L’era geologica attuale – l’Olocene – inizia circa dodicimila anni fa. Nel corso di questo periodo di relativa stabilità del pianeta Terra, homo sapiens raggiunge una posizione di dominio sulle altre specie viventi e il controllo dell’ambiente che lo circonda – al punto che taluni ritengono sia più corretto definire con il termine “Antropocene” l’era geologica attuale. Cosa accade nel momento in cui questa stabilità viene meno, minacciata da fenomeni globali come le pandemie o il “global warming”? Le strutture politiche ed economiche moderne sono in grado di fronteggiare le nuove sfide globali? Hanno cioè la capacità di resilienza e di trasformazione necessarie per far fronte ai cambiamenti globali?

 

L’era geologica attuale – l’Olocene – inizia circa dodicimila anni fa. Nel corso di questo periodo di relativa stabilità del pianeta Terra, homo sapiens raggiunge una posizione di dominio sulle altre specie viventi e il pieno controllo dell’ambiente che lo circonda – al punto che taluni ritengono sia più corretto parlare di una nuova era geologica: l’“Antropocene” – l’era degli uomini.

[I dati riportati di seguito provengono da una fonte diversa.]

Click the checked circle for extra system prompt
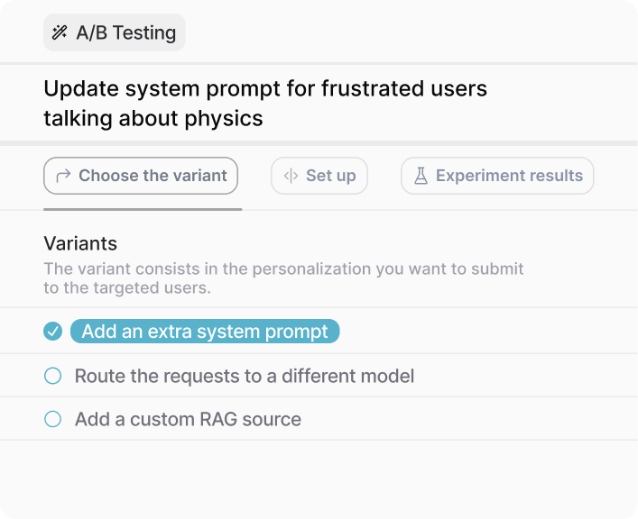coord(53,332)
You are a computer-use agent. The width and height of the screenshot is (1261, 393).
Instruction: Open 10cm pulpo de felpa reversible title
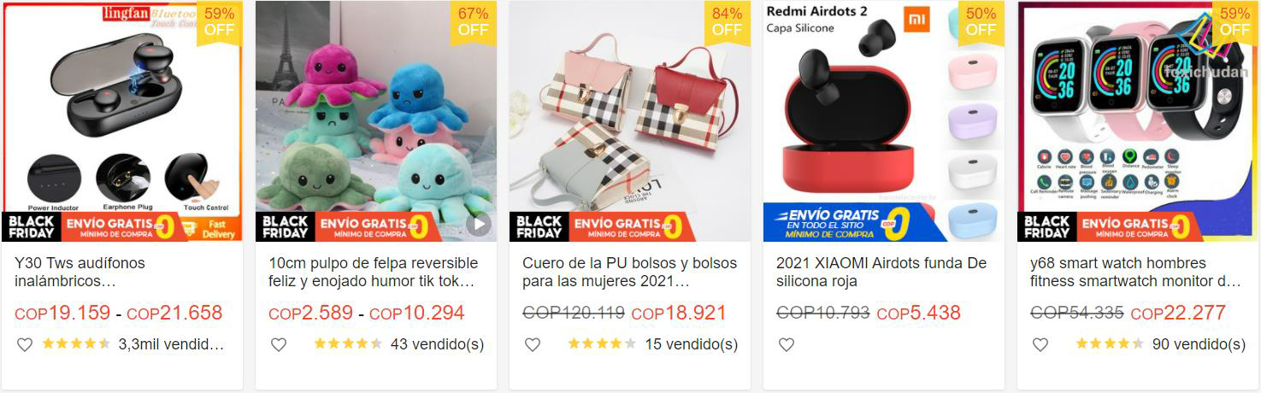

Muovono da questa premessa Dryzek e Pickering, nel loro ultimo libro, formulando la seguente osservazione critica: fino a che punto le strutture politiche, economiche e sociali della modernità, sono in grado di fronteggiare cambiamenti repentini, inaspettati e su scala globale? In altre parole, possono strutture organizzative nate in un contesto di tendenziale stabilità, sufficienti capacità di resilienza sufficienti e potenzialità di trasformazione tali da far fronte a fenomeni come le pandemie o il riscaldamento globale?

Il punto critico, secondo gli autori, è che la struttura alla base dei mercati e dei governi moderni è stata pensata per dare priorità a contingenze economiche, fenomeni di breve periodo, irrilevanti se posti a confronto con mutamenti di lungo corso, come quelli di natura ambientale, del cui impatto abbiamo percezione solamente in epoca recente.

Per sopravvivere a sé stesse, le infrastrutture politiche ed economiche dovranno sviluppare quella che Dryzek e Pickering chiamano “ecological reflexivity” – ossia la capacità di adattamento rapido ai segnali trasmessi dal Pianeta Terra. Ciò dovrebbe tradursi, per un verso, nel rafforzamento di alcuni pilastri delle democrazie occidentali: la sostenibilità, la partecipazione democratica e la giustizia, per esempio. Per altro verso, la capacità di adattamento dovrebbe tendere verso una maggiore destrutturazione dei centri di potere, riavvicinando questi ultimi ai territori, sviluppando così sistemi decisionali democratici di prossimità.